7. Il ressort des pièces du dossier, notamment des multiples attestations versées aux débats par la commune, qu’il existe des dissensions entre le maire et M. D et, ainsi qu’il ressort du procès-verbal du conseil municipal du 14 décembre 2021, que le requérant s’est opposé publiquement, par son vote et des paroles proférées sur un ton de défiance, à la création d’un emploi permanent de technicien principal de 1ère classe. Il ressort en outre des pièces du dossier que M. D a adopté une posture inadéquate s’agissant du projet de vente du centre sportif du Havre Athlétique Club, en soutenant un projet de cession dont la conformité au plan local d’urbanisme était contestable, en dépit du refus du maire. Par ailleurs, si le requérant conteste avoir adopté une attitude agressive à l’égard de la directrice générale des services, il ressort des pièces du dossier que cette dernière a déposé une main courante à raison de l’attitude de M. D et des propos qu’il a tenus lors d’un entretien qui s’est déroulé le 4 octobre 2021 et a été placée en arrêt maladie pour une durée de quinze jours. Enfin, les évènements postérieurs à la décision attaquée demeurent sans incidence sur la légalité de la décision. Dans ces conditions, eu égard au caractère public des mésententes du maire et de M. D et des relations dégradées de ce dernier avec certains agents du personnel, et quel que soit l’investissement de M. D dans ses fonctions au cours de son mandat, la décision en cause ne peut être regardée comme ayant été prise pour un motif étranger à la bonne marche de l’administration communale. Par suite, les moyens tirés de l’erreur de droit et de l’erreur manifeste d’appréciation doivent être écartés.
8. En dernier lieu, le détournement de pouvoir ou de procédure allégué par M. D n’est pas établi.

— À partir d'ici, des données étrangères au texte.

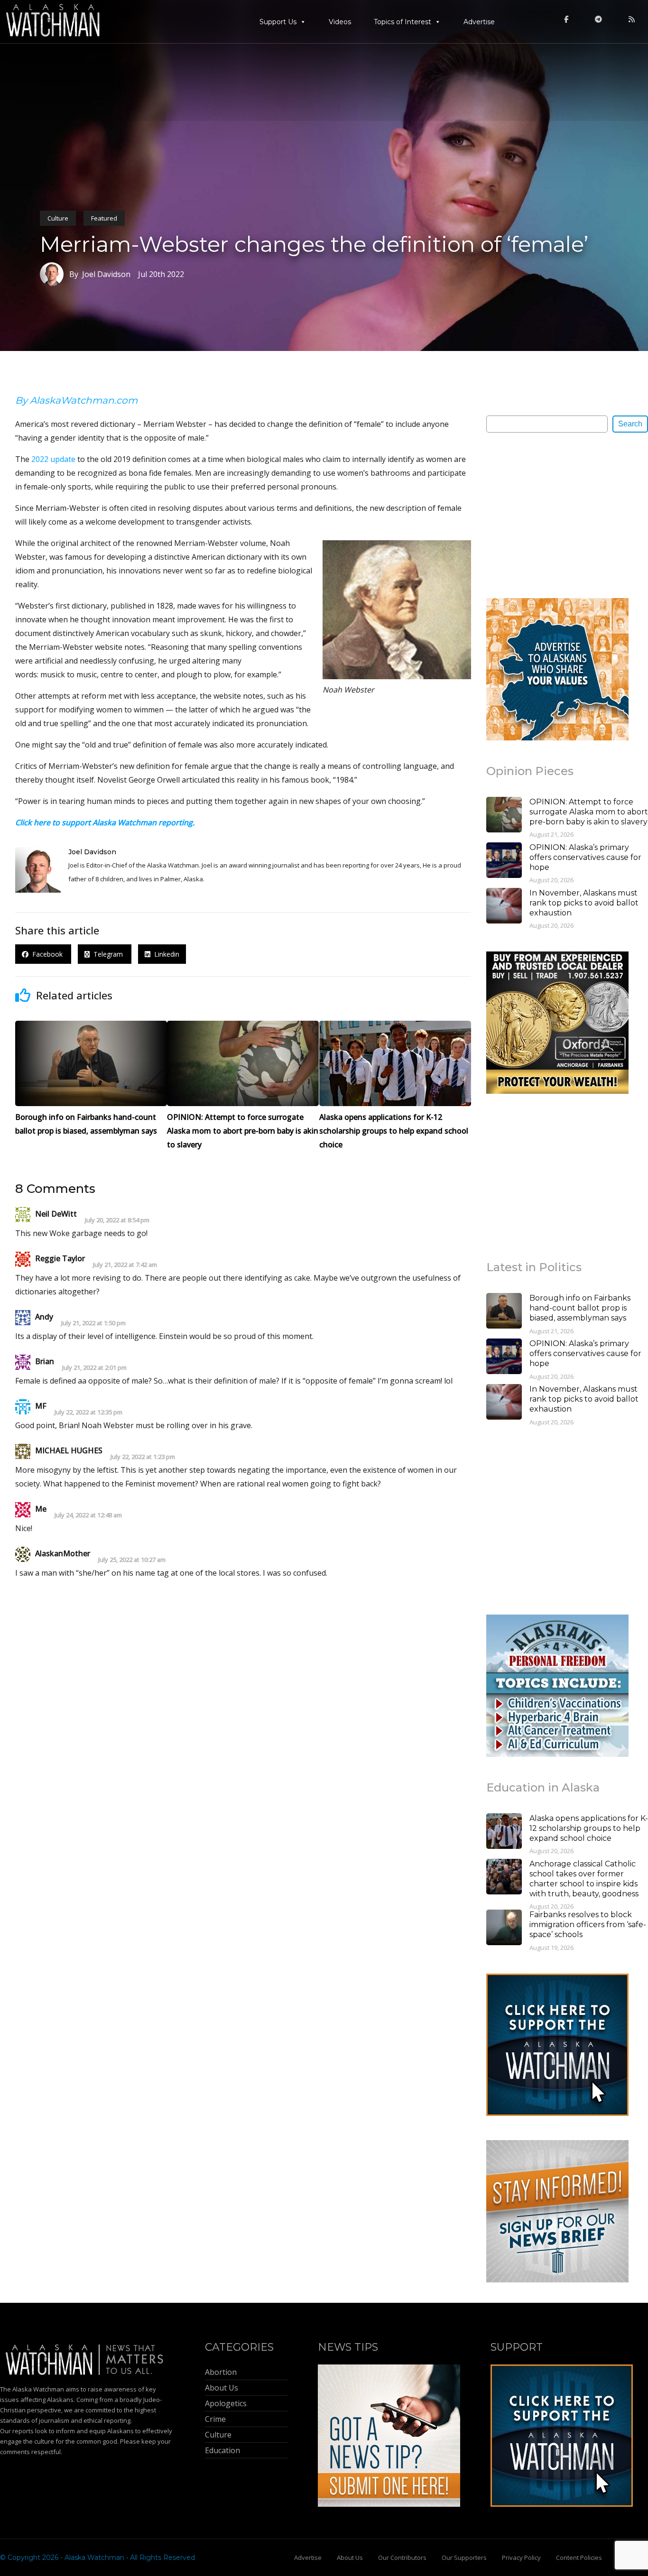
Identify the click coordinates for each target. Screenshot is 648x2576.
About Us (350, 2557)
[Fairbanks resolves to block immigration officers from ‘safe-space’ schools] (504, 1929)
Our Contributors (402, 2557)
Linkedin (164, 954)
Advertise (479, 22)
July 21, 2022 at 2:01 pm (94, 1368)
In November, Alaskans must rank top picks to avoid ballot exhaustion (584, 902)
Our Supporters (464, 2557)
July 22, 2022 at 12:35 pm (88, 1412)
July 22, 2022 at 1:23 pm (143, 1457)
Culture (57, 218)
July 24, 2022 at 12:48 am (88, 1515)
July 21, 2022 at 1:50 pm (93, 1323)
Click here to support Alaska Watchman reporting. (104, 822)
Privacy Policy (521, 2557)
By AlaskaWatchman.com (76, 400)
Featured (104, 218)
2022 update (53, 459)
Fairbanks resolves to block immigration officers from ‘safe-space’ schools (587, 1924)
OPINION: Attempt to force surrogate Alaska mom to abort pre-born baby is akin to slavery (588, 811)
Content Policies (579, 2557)
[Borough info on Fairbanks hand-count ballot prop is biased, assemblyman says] (504, 1312)
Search (630, 424)
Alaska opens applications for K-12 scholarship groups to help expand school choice (588, 1828)
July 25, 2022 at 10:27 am (132, 1560)
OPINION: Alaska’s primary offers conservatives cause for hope (585, 857)
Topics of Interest (402, 22)
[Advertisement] (557, 514)
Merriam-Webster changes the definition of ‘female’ (314, 244)
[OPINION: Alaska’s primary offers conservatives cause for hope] (504, 861)
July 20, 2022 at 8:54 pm (117, 1220)
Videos (340, 22)
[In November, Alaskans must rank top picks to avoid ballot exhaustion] (504, 907)
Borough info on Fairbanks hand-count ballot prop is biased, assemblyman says (579, 1307)
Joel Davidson (92, 852)
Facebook (46, 954)
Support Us (277, 22)
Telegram (107, 954)
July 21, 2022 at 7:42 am (125, 1265)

9. Il résulte de tout ce qui précède que M. D n’est pas fondé à demander l’annulation de l’arrêté du 6 janvier 2022 du maire de la commune de Gainneville. Il y a lieu, par voie de conséquence, de rejeter ses conclusions à fin d’injonction.
Sur les conclusions indemnitaires :
10. Il résulte de ce qui précède que le maire de la commune de Gainneville n’a pas commis d’illégalité fautive en retirant à M. D la délégation de fonctions et de signature dont il bénéficiait. Par suite, les conclusions de M. D tendant à la condamnation de la commune de Gainneville à lui verser la somme d’un euro symbolique en réparation du préjudice subi doivent être rejetées.
Sur les frais liés à l’instance :
11. Les dispositions de l’article L. 761-1 du code de justice administrative font obstacle à ce que soit mise à la charge de la commune de Gainneville, qui n’est pas la partie perdante dans la présente instance, la somme que M. D demande au titre des frais exposés par lui et non compris dans les dépens. Il n’y a pas lieu, dans les circonstances de l’espèce, de mettre à la charge de M. D la somme que la commune de Gainneville demande au même titre.
D E C I D E :
Article 1er : La requête de M. D est rejetée.
Article 2 : Les conclusions de la commune de Gainneville tendant au bénéfice de l’article L. 761-1 du code de justice administrative sont rejetées.
Article 3 : Le présent jugement sera notifié à M. A D et à la commune de Gainneville.
Délibéré après l’audience du 7 février 2023, à laquelle siégeaient :
— Mme Boyer, présidente,
— M. Guiral, conseiller,
— Mme Boucetta, conseillère.
Rendu public par mise à disposition au greffe le 28 février 2023.
La rapporteure,
H. B
La présidente,
C. BOYER Le greffier,
J.-L. MICHEL
La République mande et ordonne le préfet de la Seine-Maritime en ce qui le concerne, ou à tous commissaires de justice à ce requis en ce qui concerne les voies de droit commun, contre les parties privées, de pourvoir à l’exécution de la présente décision.